Tenecteplase thrombolysis for stroke up to 24 hours after onset with perfusion imaging selection: the umbrella phase IIa CHABLIS-T randomised clinical trial

  • Yilong Wang,
  • Qiang Dong,
  • Yi Sui,
  • Leonid Churilov,
  • Gang Li,
  • Xiaoyu Zhou,
  • Jin Zhang,
  • Yu Geng,
  • Hong-Qiu Gu,
  • Danhong Wu,
  • Longting Lin,
  • Ying Guo,
  • Xiaofei Yu,
  • Mark Parsons,
  • Yuwu Zhao,
  • Yangmei Chen,
  • Xin Cheng,
  • Lumeng Yang,
  • Jianhong Yang,
  • Lan Hong,
  • Yifeng Ling,
  • Xueyuan Liu,
  • Qijin Zhai,
  • Liandong Zhao,
  • Fan Gong

DOI
https://doi.org/10.1136/svn-2023-002820

Abstract

Read online

Background The performance of intravenous tenecteplase in patients who had an acute ischaemic stroke with large/medium vessel occlusion or severe stenosis in an extended time window remains unknown. We investigated the promise of efficacy and safety of different doses of tenecteplase manufactured in China, in patients who had an acute ischaemic stroke with large/medium vessel occlusion beyond 4.5-hour time window.Methods The CHinese Acute tissue-Based imaging selection for Lysis In Stroke-Tenecteplase was an investigator-initiated, umbrella phase IIa, open-label, blinded-endpoint, Simon’s two-stage randomised clinical trial in 13 centres across mainland China. Participants who had salvageable brain tissue on automated perfusion imaging and presented within 4.5–24 hours from time of last seen well were randomised to receive 0.25 mg/kg tenecteplase or 0.32 mg/kg tenecteplase, both with a bolus infusion over 5–10 s. The primary outcome was proportion of patients with promise of efficacy and safety defined as reaching major reperfusion without symptomatic intracranial haemorrhage at 24–48 hours after thrombolysis.
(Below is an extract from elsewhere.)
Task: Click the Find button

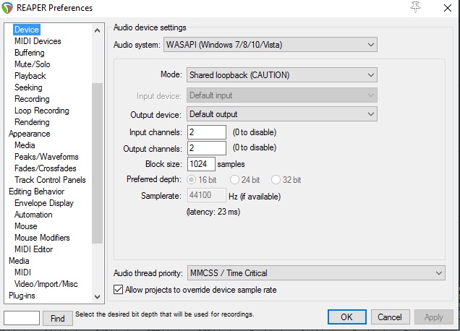Action: coord(58,318)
Assessors were blinded to treatment allocation. All participants who received tenecteplase were included in the analysis.Results A total of 86 patients who had an acute ischaemic stroke identified with anterior large/medium vessel occlusion or severe stenosis were included in this study from November 2019 to December 2021. All of the 86 patients enrolled either received 0.25 mg/kg (n=43) or 0.32 mg/kg (n=43) tenecteplase, and were available for primary outcome analysis. Fourteen out of 43 patients in the 0.25 mg/kg tenecteplase group and 10 out of 43 patients in the 0.32 mg/kg tenecteplase group reached the primary outcome, providing promise of efficacy and safety for both doses based on Simon’s two-stage design.Discussion Among patients with anterior large/medium vessel occlusion and significant penumbral mismatch presented within 4.5–24 hours from time of last seen well, tenecteplase 0.25 mg/kg and 0.32 mg/kg both provided sufficient promise of efficacy and safety.Trial registration number ClinicalTrials.gov Registry (NCT04086147, https://clinicaltrials.gov/ct2/show/NCT04086147).